Carlos had mentioned earlier that he would be up to get us around 3 in the afternoon, and Laurie was ready to go by 1:30. Tomas, however, needed more time to complete the stove because Carlos had drastically understimated the amount of available adobe (we needed 40, they had 15 plus a bunch of broken pieces). As a result Tomas had to improvise and change the model to accomodate that. Ismael promised us that Carlos would be there to get us by 4 or 4:30. At 4:30, Tomas finished the stove and cleaned up. Laurie was still very sick. We walked up to the road to wait.

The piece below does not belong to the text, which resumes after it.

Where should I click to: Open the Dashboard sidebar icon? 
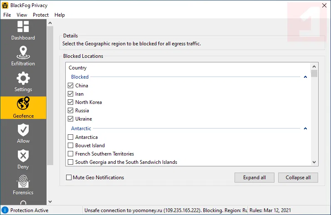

We kept waiting. Once it hit 5 PM, the sun went behind the mountain and the rain kicked in. We had no gear at all for spending the night. We started trying to flag down cars and trucks, all of which refused to stop. If it had been a real emergency somebody could have died. Laurie vomited some more and was reduced to tears. Finally at 6 PM Carlos showed up with his friend and the car. Laurie is still pissed at him, he really didn’t acknowledge that there was any breach of contract or problem. By the time we got back to Ollantaytambo it was pitch black and too late for Tomas’ bus home. We took him to Cusco with us on an empty tourist bus, and put him up at our house.

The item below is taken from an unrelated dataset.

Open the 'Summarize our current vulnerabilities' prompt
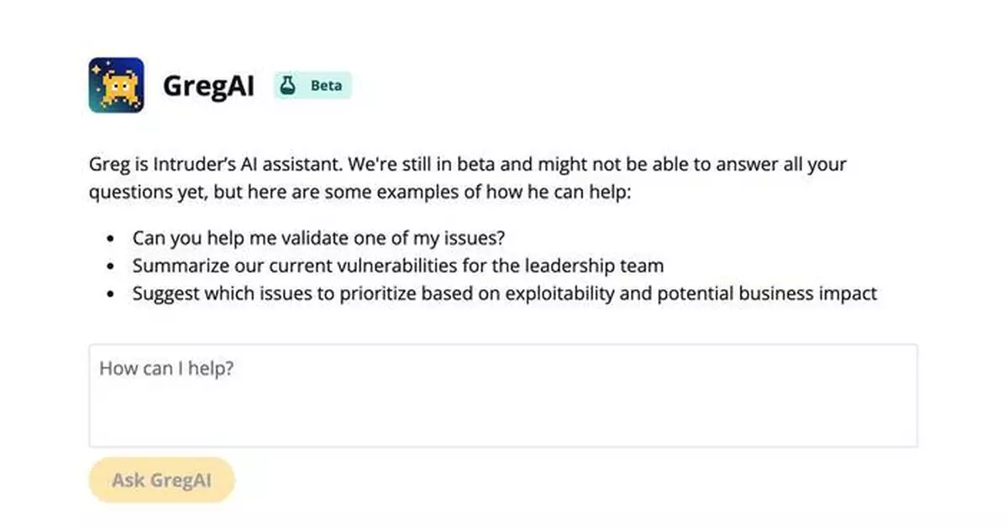Viewport: 1008px width, 529px height. tap(397, 265)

This morning we went out to Mandorani to say goodbye. There was a little party with cuy, potatoes, and orange soda. We also said goodbye to Andres, MaFre was in Cusco so we assume she is recovering just fine. Laurie has just informed me that we have run out of room to pack stuff and are going to have to start triage. We have leftover soup for dinner tonight, and if we are really lucky the crepe place will be open and we can have dessert crepes. It is like winter at the beach here, the absolute bottom point of tourism. The tour and restaurant hawkers sometimes walk a block to try and catch us. They are invariably disappointed. Fortunately Los Perros reopened after being closed for most of the month, so we plan on having a last meal there on Monday night before we head to Lima. I may update from Lima, but it’s equally likely that I’ll wait until after our 16 hours of airplane/airport hell. We’ll see.
― sleeve, Saturday, 28 February 2009 23:38 (4 years ago) Permalink
i am going to peru for two weeks but thread is v v long. can someone pls to summarize highlights?
― tehresa, Saturday, 9 May 2009 01:08 (4 years ago) Permalink
― tehresa, Sunday, 10 May 2009 17:26 (4 years ago) Permalink
hi! where are you going to be? or are you trying to plan destinations?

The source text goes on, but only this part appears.